現在、"アンビエント"という言葉は"アンビエントミュージック"という、ジャンルとしての意味合いの他に"アンビエント感"という共感覚として、受け手にも送り手にも浸透しているようです。不定形でまるで水のようなこのタームは、何にでもフィットして機能性が高いので近頃では様々な場面で頻繁に使われているからです。この、構成要素としてのアンビエントはポピュラー・ミュージックの枠を超え、時代をも超え、クラシック音楽やワールド・ミュージックの中にさえも発見することが可能なのです。そして実は、環境音等の"非音楽"の中にこそ多く"アンビエント感"は含まれています。日々の暮らしの中で、私達の耳には多分な情報量の音が入ってくるはずです。それらは全て[環境雑音(ambient noize)]として処理され意識的に耳を傾ける人は居ないでしょう。しかし凪になら、肌理細やかな波を見つけ易いはずです。
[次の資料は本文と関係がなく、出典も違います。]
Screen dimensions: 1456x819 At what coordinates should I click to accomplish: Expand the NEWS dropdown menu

絶対的な情報量が少ない時に、特に浮かび上がってくる[日常音][環境音]などの[非音楽]それらはランダムやミニマル等とも作用して所謂アンビエント感をもたらしてくれるのです。ブライアン・イーノの先例にもあるように、非音楽も音楽と並列に位置している状態こそが"アンビエント"なのですから、お寺は"アンビエント"を体験するにうってつけなのではないでしょうか。イーノははじめにアンビエントミュージックを「静けさと、考える為の空間を作り出す音楽」と定義していますが、お寺もまた「静けさと、考えるための空間」として存在しているとも言えるからです。
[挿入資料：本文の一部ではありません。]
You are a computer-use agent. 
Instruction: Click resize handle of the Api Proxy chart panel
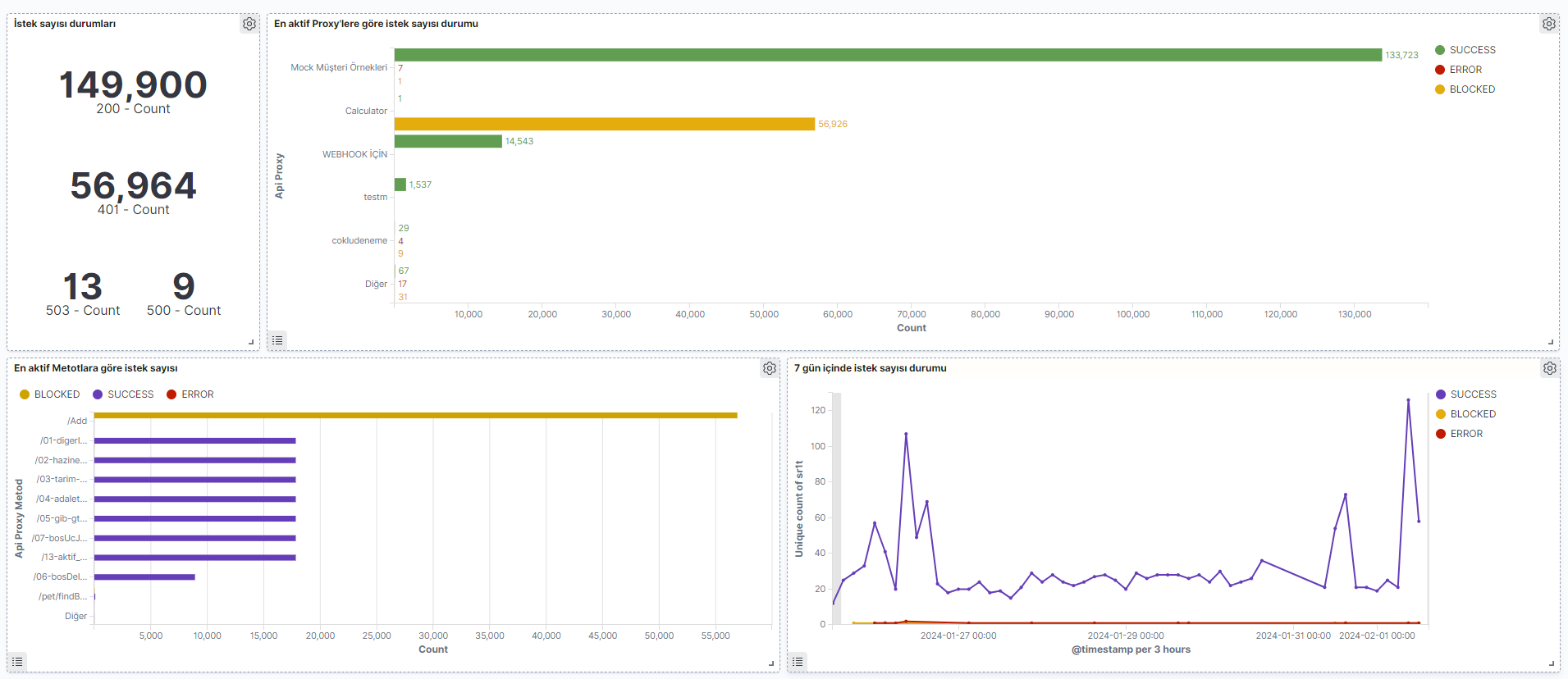tap(1551, 342)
私達が手にしている"アンビエント感"というものは少々煩わしい横の壁を取払う為の手助けとなってくれています。全ての音と音を繋ぐ架け橋になっているとしても過言では無いでしょう。つまり大袈裟かもしれませんが、範囲は全音楽。この星全体の音がフラットに存在しているかのようなイメージ。昼と夜、此岸と彼岸、日常と非日常、音楽と非音楽、全ての境界線は曖昧で自由な往来は困難だったはずなのですが、それぞれの中間にはぼんやりと「誰そ彼」が存在しているのです。